The deal follows a couple of smaller mergers that consolidate operations in the PBM business. UnitedHealth ($UNH) said in March that it would shell out $12.8 billion for the pharmacy benefits manager Catamaran ($CTRX), in a deal that would create the third-largest company in that field. Rite Aid ($RAD), meanwhile, agreed to buy the smaller PBM EnvisionRx for $2 billion.

Already, CVS and its chief rival, Express Scripts ($ESRX), have used their market heft to press drug prices downward. They've set up formularies that specifically exclude dozens of drug brands, including several that pharma companies had been counting on to revive their post-patent-cliff fortunes.

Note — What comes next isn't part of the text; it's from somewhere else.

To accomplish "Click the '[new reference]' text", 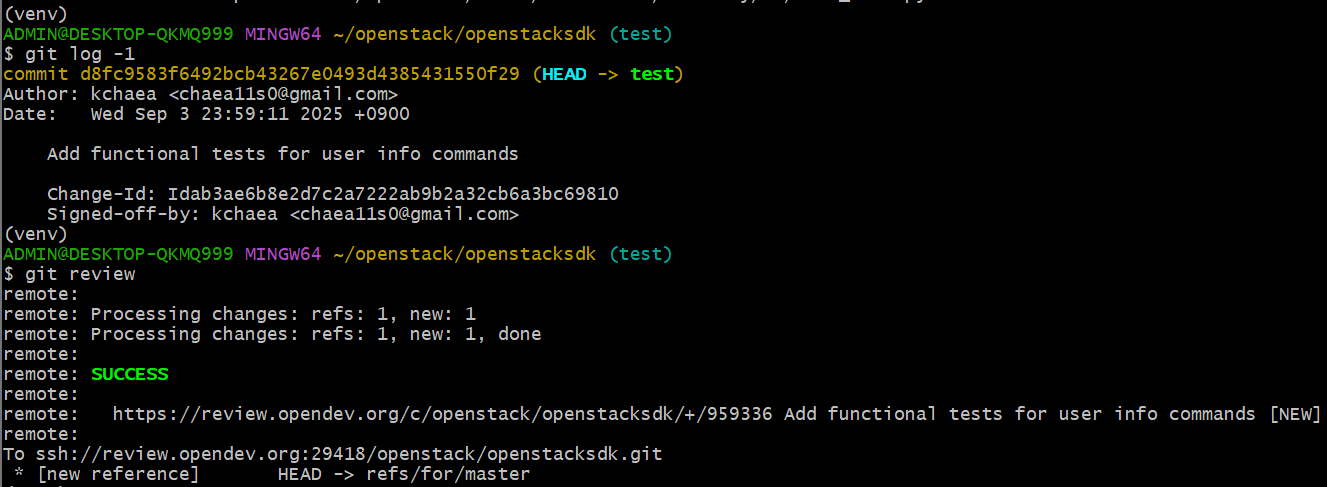I will (118, 474).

Emboldened by the success of those exclusionary formularies, the top PBMs have declared war on other pricey drugs, and succeeded in negotiating big discounts on the expensive hepatitis C therapies that hit the market last year. Express Scripts has said it's looking to push down the cost of cancer treatment in a "much bigger" effort than the price negotiations in hepatitis C. Forthcoming cholesterol fighters in the PCSK9 class are also among the targets.

Swallowing Omnicare can only give CVS more sway over drug pricing, particularly in the Part D market. In addition to Omnicare's long-term-care dispensing business, it operates a specialty pharmacy.